The same thing happens if you inadvertently fall asleep on the train, returning from work, or on the couch in front of the TV after dinner. If you are awake 19 hours a day, the chance to avoid drowsiness becomes simply insignificant. When a wonderful dream feeling encompasses you on a train, you need unimaginable willpower to resist it. The problem is that every such short sleep is a violation of sleep restriction therapy.
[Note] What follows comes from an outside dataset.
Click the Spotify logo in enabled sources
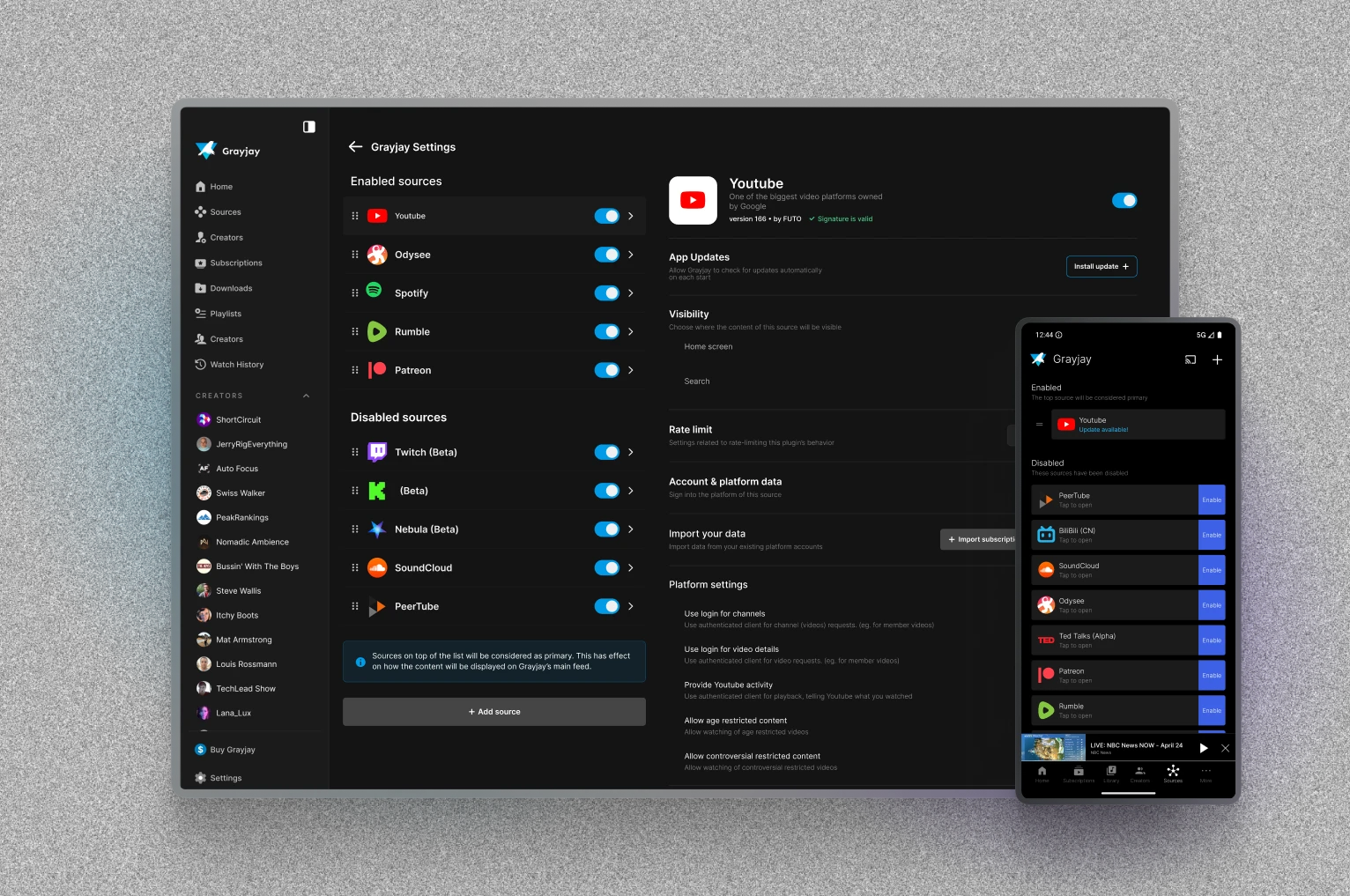The height and width of the screenshot is (896, 1350). coord(375,292)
To explain this, you need to understand how this program works: therapy stimulates a lack of sleep. Thus, the more you sleep, the less lack of sleep is felt. Time spent in bed should increase gradually, allowing the day regimen to normalize. So, any sudden deviation from the program means that the effect of lack of sleep is reduced. Therapy is based only on this principle, therefore, if you do not observe it, you will not be able to return healthy sleep in other ways. So, even a short day nap can be quite pleasant, it can save you from the feeling of eternal lack of sleep. The idea of ​​therapy is to make sleep easy and natural, keeping you awake for such a long time. However, in reality, a person’s tension increases each time the slightest inevitable deviation from the program occurs. Paradoxically, sound and healthy sleep throughout the night at the beginning of the program is not an achievement, on the contrary, it means failure.

My heart breaks every time I receive messages from desperate people who stopped sleep restriction therapy because they could not bear it, or from those who broke the rules and now do not understand why the program is not working. In my experience, sleep restriction therapy cannot help you, as it initially sets you up for failure. She promises to help even people with chronic insomnia, but instead punishes them for the slightest violation of her barbaric rules. Sleep restriction therapy is cruel and ineffective. Try it if you want, but I would not recommend it to even the worst enemy.